Retype the entries word for word, starting at the line that contains "Given: Choose Exportieren from the menu" and ending at the line that contains "Looking at the screenshot, I should point(66,205).".

[Records for processing start]

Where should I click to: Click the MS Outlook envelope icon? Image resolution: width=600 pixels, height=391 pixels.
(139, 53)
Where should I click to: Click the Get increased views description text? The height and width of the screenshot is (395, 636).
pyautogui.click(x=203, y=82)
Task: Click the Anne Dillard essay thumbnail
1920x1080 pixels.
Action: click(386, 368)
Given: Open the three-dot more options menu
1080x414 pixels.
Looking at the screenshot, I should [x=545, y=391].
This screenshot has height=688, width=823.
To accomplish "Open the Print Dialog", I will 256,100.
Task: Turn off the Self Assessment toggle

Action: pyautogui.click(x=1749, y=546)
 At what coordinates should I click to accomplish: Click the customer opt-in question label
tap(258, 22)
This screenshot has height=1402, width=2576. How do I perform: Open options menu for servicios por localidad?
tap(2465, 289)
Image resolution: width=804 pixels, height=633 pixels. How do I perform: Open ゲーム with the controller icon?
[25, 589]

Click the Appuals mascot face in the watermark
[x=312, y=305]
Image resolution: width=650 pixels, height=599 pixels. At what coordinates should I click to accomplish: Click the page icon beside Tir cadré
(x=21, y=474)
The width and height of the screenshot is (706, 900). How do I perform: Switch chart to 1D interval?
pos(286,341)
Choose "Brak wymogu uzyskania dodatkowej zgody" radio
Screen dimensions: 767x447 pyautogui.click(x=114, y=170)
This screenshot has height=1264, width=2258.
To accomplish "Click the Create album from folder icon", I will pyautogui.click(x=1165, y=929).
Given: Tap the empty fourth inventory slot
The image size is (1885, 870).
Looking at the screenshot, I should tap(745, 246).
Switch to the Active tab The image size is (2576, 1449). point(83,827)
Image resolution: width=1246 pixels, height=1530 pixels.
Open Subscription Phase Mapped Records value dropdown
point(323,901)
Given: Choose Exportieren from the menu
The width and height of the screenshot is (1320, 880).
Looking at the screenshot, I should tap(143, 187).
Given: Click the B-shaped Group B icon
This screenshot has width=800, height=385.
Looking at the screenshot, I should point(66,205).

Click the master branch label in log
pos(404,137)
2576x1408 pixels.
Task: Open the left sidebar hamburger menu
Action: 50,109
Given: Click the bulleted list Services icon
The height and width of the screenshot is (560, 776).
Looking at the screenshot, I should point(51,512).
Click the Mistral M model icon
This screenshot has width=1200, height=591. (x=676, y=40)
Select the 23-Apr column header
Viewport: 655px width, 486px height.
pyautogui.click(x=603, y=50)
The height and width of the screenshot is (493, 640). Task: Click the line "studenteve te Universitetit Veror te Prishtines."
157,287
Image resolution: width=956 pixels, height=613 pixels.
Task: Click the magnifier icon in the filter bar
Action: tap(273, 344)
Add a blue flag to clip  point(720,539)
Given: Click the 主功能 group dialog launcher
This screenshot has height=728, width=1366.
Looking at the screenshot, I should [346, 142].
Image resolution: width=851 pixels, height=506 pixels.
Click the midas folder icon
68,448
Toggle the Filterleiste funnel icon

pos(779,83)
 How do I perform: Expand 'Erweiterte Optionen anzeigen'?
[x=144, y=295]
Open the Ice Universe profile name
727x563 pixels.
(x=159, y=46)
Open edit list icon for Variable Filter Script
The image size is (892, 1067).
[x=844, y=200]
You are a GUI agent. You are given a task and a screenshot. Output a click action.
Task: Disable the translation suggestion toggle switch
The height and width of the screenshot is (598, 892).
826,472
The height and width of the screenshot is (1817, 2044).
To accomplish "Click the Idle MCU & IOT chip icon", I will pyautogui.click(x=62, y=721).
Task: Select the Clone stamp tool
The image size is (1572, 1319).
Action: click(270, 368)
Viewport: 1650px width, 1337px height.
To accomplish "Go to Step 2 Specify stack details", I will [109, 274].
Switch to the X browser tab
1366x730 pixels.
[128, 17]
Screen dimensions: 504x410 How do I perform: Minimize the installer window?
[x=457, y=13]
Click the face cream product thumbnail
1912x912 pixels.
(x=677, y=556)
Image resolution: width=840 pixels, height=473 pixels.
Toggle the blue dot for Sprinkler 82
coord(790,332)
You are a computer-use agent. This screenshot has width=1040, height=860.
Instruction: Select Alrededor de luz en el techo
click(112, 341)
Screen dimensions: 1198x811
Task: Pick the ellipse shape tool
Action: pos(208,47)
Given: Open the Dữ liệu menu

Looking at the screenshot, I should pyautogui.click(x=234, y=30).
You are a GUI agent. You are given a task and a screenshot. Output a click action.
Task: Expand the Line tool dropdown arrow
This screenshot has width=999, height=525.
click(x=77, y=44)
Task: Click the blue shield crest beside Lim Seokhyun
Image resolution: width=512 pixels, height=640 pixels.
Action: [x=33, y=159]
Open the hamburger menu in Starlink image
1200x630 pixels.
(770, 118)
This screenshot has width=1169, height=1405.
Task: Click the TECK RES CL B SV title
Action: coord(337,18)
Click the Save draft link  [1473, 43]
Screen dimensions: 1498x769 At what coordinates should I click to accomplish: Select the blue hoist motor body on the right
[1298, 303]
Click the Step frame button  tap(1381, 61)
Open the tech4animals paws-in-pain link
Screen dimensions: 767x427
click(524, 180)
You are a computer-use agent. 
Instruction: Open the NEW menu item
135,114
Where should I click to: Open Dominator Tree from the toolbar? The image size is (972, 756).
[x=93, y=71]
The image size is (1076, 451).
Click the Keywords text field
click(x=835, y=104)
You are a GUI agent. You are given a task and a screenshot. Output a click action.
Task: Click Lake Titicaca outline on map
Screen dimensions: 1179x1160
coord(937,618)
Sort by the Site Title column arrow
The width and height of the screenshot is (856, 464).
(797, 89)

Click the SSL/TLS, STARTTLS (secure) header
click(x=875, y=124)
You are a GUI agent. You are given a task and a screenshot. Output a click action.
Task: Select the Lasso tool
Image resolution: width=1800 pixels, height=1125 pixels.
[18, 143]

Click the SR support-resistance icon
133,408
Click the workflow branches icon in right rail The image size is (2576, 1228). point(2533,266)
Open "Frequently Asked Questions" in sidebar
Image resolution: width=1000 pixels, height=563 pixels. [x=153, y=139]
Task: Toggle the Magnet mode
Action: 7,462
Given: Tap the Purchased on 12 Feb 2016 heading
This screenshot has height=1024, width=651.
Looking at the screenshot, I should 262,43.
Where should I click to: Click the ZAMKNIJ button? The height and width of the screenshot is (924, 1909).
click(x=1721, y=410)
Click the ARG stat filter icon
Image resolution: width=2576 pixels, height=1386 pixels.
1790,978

[Records for processing end]

▸ Solution
Given: Choose Exportieren from the menu
The width and height of the screenshot is (1320, 880).
Looking at the screenshot, I should tap(143, 187).
Given: Click the B-shaped Group B icon
This screenshot has width=800, height=385.
Looking at the screenshot, I should point(66,205).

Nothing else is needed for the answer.